Adding Your First Project

This page contains a guide to help you get started with Garden Cloud and become familiar with its main concepts.

Add Your First Project

Log in to Garden Cloud and follow the instructions on the page to add your first project. Before adding, make sure all the relevant garden project config files are in the default branch of your repository.

Connect the Project

Once you've added the project, click on it, and take note of the project ID and domain:

If you haven't configured this project for Garden before, you'll have to do that before proceeding.

Next, go the project level garden.yml file for this project and add the ID and domain as top level keys, for example:

kind: Project
name: project-a
id: e633f47d-370d-4d33-a60a-6e514ab1b6c1

Log In From Garden Core CLI

Once you've added the ID and domain to your project, you can log in to Garden Cloud from the Garden Core CLI by running:

garden login

Follow the instructions on the screen to complete the log in.

The Garden Core CLI is now connected to Garden Cloud, and can read secrets and stream events and logs.

You can bypass the manual log in flow, e.g. if you're running Garden Core from a CI environment, by generating an access token for the user you want to log in as from the Teams page.

Once you've generated the token, set it in your environment like so: GARDEN_AUTH_TOKEN=<my-generated-auth-token>.

Add Your First Secret

Go to the project's Secrets page and create a secret called MY_TEST_SECRET:

(We'll be printing this secret later so use a fake value).
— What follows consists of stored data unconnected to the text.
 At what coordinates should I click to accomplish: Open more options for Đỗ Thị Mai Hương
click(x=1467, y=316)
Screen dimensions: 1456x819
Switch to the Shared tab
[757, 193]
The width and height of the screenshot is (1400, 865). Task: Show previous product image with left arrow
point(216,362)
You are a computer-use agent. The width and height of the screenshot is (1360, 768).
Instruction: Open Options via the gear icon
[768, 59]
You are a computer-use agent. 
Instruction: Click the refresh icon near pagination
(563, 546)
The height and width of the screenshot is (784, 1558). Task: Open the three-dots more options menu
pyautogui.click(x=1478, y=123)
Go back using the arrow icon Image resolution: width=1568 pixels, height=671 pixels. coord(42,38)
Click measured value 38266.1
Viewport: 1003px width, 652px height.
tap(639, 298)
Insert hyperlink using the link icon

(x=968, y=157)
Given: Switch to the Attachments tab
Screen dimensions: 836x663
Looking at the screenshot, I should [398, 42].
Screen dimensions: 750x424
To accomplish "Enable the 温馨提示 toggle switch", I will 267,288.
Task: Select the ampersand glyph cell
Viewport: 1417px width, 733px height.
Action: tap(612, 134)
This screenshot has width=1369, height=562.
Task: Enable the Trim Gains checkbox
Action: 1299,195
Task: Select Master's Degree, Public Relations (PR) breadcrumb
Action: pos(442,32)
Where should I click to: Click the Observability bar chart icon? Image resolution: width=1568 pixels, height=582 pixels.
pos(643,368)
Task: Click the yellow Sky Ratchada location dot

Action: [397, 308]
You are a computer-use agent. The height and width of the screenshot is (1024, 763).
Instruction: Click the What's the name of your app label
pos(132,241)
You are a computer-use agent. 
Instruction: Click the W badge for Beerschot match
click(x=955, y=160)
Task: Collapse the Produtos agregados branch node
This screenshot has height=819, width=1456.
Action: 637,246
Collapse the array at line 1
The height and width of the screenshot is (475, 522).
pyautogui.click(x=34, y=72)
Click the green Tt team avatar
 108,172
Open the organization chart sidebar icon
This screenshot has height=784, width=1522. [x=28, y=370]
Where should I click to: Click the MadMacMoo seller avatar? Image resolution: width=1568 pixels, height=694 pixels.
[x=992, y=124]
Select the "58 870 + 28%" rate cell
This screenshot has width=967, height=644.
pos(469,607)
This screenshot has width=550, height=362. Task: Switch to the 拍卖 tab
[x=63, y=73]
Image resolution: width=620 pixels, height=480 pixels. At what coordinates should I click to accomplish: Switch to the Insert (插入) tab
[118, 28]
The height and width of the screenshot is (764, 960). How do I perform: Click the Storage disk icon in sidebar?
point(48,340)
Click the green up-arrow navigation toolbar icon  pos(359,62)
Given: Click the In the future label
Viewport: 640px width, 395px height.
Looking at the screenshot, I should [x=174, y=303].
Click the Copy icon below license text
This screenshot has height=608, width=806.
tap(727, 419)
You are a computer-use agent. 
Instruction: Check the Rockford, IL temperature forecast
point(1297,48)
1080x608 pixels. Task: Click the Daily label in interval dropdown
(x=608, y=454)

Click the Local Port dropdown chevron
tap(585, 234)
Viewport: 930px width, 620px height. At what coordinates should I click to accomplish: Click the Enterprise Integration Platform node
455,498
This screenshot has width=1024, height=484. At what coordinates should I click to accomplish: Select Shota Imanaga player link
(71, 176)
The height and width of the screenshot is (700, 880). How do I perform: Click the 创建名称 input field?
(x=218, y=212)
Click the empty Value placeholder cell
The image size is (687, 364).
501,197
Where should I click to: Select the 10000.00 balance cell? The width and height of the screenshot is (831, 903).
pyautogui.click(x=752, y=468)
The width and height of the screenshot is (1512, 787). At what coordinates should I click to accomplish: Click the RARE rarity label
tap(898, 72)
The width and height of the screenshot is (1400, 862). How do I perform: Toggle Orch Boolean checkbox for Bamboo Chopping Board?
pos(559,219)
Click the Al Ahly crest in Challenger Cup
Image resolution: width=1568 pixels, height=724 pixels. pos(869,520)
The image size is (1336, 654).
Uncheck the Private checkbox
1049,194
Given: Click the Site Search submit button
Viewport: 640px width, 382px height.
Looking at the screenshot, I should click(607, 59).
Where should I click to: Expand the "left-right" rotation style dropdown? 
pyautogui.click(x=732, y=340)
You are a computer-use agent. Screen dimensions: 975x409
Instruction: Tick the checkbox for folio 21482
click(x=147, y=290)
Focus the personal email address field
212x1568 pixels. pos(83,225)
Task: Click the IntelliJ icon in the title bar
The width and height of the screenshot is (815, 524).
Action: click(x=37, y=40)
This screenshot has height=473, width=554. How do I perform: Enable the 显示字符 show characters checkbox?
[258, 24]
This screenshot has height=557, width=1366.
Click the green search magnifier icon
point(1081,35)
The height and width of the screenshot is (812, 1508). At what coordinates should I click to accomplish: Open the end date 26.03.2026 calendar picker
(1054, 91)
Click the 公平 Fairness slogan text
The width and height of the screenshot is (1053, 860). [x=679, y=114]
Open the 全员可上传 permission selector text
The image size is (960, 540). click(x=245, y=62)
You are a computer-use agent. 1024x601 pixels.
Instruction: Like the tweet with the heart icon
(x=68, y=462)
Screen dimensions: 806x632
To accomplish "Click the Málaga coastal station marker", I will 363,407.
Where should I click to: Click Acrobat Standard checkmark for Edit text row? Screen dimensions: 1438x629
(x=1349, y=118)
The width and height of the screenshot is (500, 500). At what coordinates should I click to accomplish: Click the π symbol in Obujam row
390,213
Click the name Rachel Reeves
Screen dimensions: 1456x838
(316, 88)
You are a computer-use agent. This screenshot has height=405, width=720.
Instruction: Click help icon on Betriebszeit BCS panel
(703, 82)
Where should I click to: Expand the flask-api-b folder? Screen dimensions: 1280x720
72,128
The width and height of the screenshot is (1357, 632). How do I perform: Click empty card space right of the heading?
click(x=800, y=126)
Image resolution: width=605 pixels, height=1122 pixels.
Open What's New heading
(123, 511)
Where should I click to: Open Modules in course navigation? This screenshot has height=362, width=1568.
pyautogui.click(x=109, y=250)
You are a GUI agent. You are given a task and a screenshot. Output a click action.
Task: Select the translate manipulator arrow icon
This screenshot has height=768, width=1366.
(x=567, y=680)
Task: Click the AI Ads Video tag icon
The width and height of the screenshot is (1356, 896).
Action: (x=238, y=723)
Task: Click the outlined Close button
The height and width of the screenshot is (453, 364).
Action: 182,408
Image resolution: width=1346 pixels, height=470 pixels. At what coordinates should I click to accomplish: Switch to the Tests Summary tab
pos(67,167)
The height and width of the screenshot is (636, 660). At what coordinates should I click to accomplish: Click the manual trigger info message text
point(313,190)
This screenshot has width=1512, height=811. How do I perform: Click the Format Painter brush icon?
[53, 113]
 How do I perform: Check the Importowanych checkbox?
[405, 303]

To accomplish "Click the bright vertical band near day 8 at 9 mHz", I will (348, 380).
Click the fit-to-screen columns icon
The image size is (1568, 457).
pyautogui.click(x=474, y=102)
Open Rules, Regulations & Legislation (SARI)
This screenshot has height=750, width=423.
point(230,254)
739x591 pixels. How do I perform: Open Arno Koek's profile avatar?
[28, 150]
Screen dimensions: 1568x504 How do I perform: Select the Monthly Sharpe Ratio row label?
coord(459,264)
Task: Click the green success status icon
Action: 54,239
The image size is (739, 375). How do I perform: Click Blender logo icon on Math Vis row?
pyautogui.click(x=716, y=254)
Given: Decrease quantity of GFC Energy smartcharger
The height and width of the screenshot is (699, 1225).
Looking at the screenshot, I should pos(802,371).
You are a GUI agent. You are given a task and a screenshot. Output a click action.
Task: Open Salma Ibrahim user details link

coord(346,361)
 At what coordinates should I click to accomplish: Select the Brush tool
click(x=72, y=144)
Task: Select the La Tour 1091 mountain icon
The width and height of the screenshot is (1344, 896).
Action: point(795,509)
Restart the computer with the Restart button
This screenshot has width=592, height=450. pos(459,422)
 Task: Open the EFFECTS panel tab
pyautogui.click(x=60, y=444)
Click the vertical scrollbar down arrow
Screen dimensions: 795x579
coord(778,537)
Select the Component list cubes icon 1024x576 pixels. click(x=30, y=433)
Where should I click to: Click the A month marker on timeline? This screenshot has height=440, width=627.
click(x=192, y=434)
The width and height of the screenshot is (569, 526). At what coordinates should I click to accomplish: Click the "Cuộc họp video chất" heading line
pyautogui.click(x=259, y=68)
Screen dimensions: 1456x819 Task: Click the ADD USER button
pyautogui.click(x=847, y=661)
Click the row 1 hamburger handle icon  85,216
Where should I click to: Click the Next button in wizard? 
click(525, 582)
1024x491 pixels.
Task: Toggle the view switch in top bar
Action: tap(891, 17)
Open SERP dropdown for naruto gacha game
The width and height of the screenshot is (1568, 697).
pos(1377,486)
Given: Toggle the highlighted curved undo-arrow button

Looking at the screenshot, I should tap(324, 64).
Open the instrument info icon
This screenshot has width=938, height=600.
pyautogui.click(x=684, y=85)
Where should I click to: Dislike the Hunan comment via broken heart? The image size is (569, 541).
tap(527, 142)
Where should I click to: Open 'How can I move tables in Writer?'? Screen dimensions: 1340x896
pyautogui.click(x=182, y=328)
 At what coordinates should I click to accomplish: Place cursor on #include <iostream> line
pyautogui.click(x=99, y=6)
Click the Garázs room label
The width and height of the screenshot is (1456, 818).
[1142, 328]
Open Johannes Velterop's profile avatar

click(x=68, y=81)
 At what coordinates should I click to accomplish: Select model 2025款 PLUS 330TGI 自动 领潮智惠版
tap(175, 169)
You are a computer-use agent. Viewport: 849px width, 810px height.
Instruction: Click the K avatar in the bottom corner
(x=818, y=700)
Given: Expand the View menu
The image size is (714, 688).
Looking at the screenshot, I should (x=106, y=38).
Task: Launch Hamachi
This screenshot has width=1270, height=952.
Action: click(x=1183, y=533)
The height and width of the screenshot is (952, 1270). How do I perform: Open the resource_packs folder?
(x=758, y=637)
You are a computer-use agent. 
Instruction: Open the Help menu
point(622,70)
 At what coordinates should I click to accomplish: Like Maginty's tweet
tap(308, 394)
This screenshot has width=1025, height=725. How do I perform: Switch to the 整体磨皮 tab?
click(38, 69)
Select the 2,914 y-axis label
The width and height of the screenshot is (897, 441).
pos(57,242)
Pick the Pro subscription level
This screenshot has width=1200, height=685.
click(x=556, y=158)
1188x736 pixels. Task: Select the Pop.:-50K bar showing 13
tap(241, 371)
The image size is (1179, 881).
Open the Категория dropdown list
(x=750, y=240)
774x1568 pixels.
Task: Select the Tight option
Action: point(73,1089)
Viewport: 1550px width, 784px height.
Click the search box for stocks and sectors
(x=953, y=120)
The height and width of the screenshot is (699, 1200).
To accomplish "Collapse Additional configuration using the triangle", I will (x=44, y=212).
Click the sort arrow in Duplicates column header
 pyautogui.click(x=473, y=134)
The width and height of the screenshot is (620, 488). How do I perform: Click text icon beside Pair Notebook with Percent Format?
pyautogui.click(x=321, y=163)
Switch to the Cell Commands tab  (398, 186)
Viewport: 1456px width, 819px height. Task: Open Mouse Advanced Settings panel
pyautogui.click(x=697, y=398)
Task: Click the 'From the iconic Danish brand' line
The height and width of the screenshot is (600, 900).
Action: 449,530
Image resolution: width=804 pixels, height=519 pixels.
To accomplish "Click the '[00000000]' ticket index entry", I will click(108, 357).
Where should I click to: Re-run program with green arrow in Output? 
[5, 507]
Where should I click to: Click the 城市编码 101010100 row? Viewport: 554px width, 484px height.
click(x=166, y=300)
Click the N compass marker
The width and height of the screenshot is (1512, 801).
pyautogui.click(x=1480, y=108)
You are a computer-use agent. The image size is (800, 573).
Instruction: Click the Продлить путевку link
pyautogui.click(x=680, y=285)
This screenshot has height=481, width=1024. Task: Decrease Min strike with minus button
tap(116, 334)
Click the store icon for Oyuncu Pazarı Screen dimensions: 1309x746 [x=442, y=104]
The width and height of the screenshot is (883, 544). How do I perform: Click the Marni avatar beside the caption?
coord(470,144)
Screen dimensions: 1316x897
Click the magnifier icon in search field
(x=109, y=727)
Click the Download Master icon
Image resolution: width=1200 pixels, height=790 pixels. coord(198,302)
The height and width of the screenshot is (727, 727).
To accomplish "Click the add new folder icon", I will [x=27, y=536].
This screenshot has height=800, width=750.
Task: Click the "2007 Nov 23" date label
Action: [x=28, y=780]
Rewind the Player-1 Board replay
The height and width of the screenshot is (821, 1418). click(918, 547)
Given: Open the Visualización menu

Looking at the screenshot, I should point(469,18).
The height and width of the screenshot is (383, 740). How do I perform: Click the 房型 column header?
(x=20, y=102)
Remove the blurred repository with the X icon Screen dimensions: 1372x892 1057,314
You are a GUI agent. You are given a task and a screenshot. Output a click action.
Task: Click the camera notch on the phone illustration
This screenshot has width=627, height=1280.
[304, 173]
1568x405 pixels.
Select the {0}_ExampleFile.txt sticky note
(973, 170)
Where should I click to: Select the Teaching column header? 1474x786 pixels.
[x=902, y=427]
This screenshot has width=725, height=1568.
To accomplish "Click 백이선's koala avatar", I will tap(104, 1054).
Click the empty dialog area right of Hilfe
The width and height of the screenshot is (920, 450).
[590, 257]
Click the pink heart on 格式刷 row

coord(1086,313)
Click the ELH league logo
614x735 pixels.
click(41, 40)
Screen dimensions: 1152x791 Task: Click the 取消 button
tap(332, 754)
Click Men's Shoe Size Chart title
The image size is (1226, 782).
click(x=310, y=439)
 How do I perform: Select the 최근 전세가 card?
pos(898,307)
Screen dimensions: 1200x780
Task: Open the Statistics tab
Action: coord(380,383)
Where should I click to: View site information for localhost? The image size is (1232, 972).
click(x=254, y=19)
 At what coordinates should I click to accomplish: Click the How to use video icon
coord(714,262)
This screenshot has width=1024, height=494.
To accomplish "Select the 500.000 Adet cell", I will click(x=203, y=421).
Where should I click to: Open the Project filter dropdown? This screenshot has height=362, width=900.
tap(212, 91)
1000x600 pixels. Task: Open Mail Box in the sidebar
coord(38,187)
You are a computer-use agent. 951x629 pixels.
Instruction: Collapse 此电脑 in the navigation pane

Secrets can be project wide, scoped to a specific environment, or scoped to a specific environment and a specific user. Garden will resolve the secret to the correct value at runtime.

If you don't see the environment you're looking for in the environment dropdown, you can create it by running a Garden command in that environment while logged in, or from the project's Settings page.

Create a Workflow

Next, create the following workflow for your project:

kind: Workflow
name: enterprise-test
description: Testing out Garden Cloud
  - script: echo "Got secret ${secrets.MY_TEST_SECRET}"
    name: echo
    description: Echo the secret value
  - events: [pull-request]
    environment: ci # <--- Use one of your own environments here

Make sure to use one of your own environments in the triggers[].environment field.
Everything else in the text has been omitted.